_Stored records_
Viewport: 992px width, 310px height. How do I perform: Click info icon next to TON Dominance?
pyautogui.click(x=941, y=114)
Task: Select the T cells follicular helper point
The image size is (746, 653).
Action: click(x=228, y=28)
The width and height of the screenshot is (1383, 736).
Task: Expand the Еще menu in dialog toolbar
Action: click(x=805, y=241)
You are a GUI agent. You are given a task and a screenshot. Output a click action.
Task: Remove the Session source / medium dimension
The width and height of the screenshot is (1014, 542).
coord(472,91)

* * *

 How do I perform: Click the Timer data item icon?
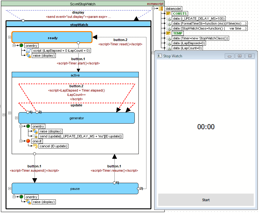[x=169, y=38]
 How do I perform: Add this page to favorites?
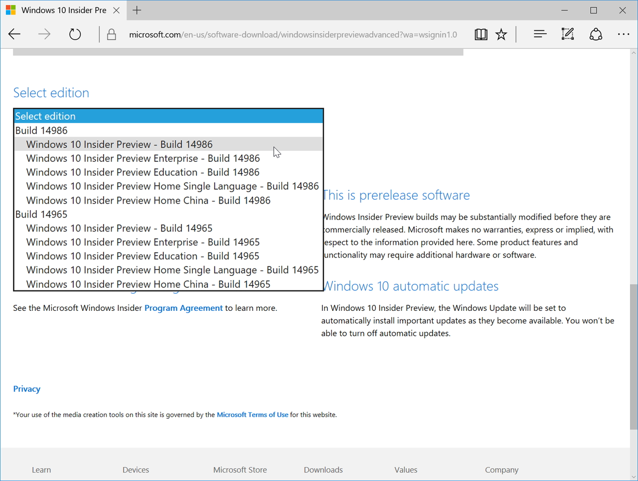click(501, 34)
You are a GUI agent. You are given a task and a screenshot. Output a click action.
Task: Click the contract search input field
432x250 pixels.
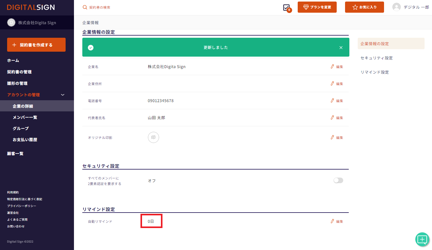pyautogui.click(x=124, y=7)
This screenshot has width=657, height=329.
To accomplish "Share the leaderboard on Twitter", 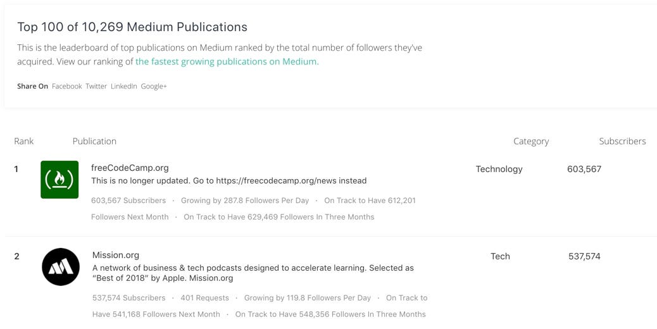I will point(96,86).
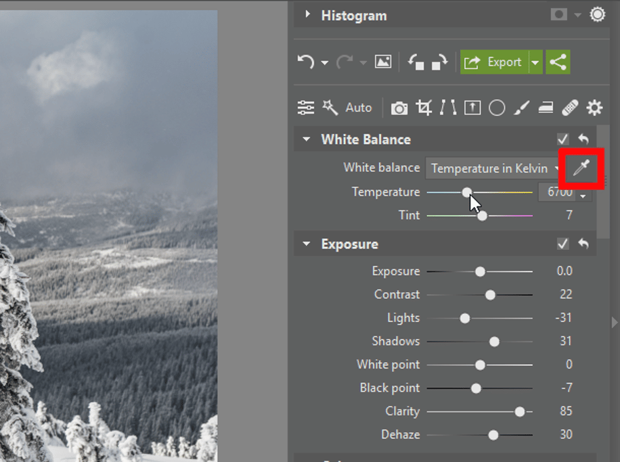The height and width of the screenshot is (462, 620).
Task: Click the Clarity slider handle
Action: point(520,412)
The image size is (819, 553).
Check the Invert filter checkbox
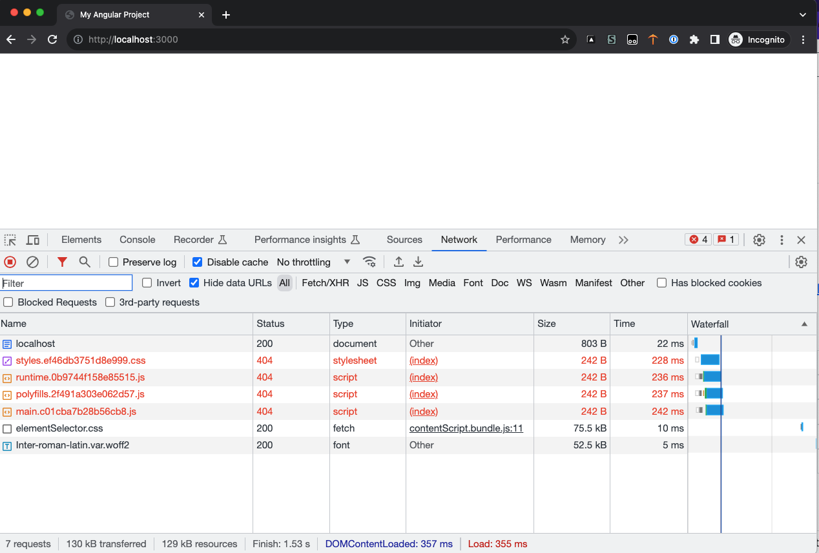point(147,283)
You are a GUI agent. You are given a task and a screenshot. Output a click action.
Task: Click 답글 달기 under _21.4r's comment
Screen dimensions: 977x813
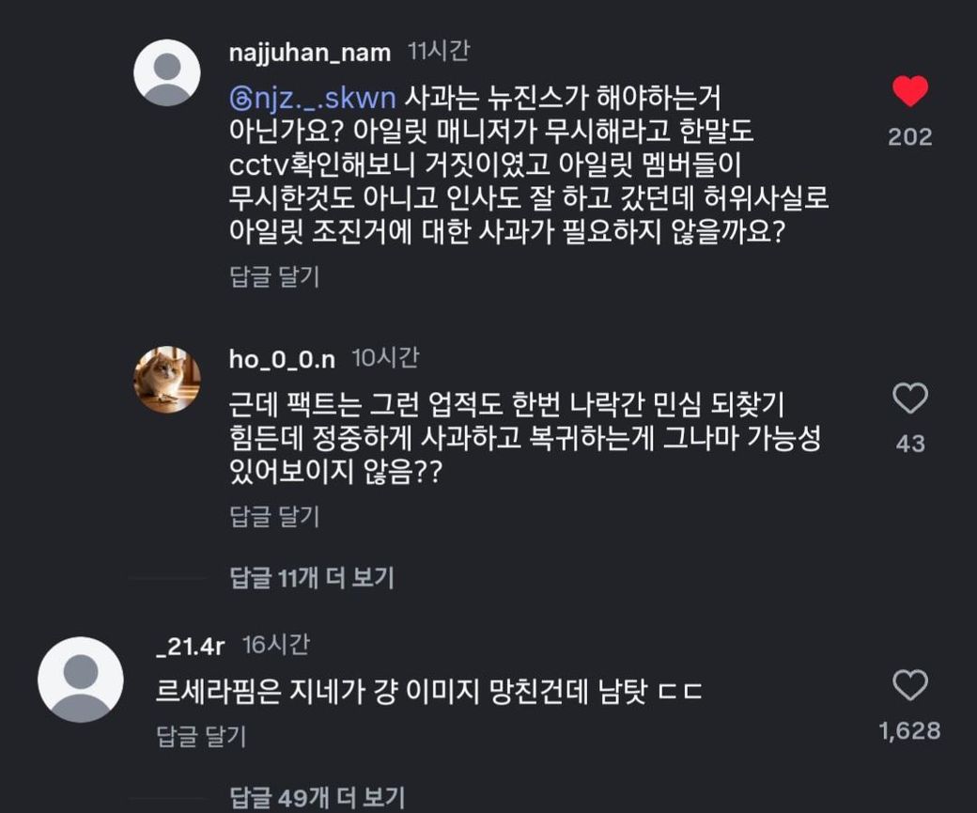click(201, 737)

---

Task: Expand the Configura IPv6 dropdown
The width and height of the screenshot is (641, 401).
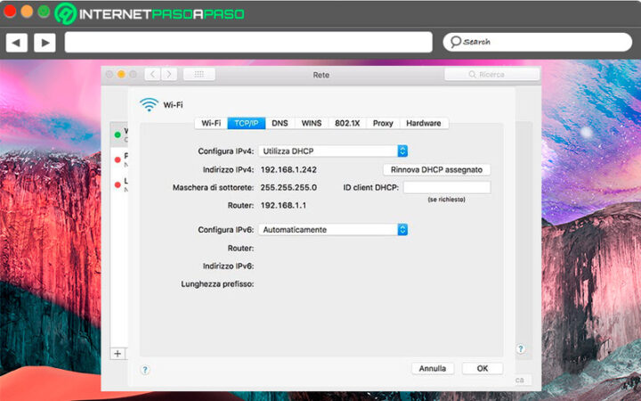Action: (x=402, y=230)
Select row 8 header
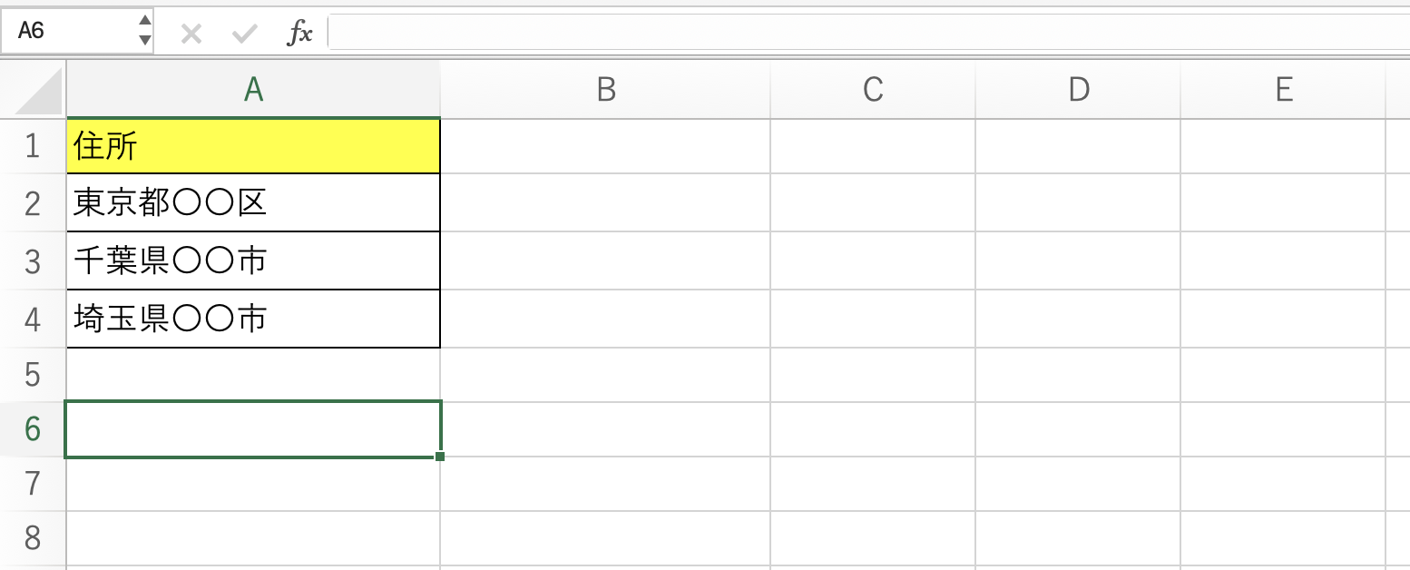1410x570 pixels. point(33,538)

_Instructions for the task_
All lines above from the line with "Viewport: 992px width, 310px" through the line with "Task: Select the", both included, are to be set down exactly, with nothing else.

_Answer to this problem_
Viewport: 992px width, 310px height. How do I perform: Click info icon next to TON Dominance?
pyautogui.click(x=941, y=114)
Task: Select the T cells follicular helper point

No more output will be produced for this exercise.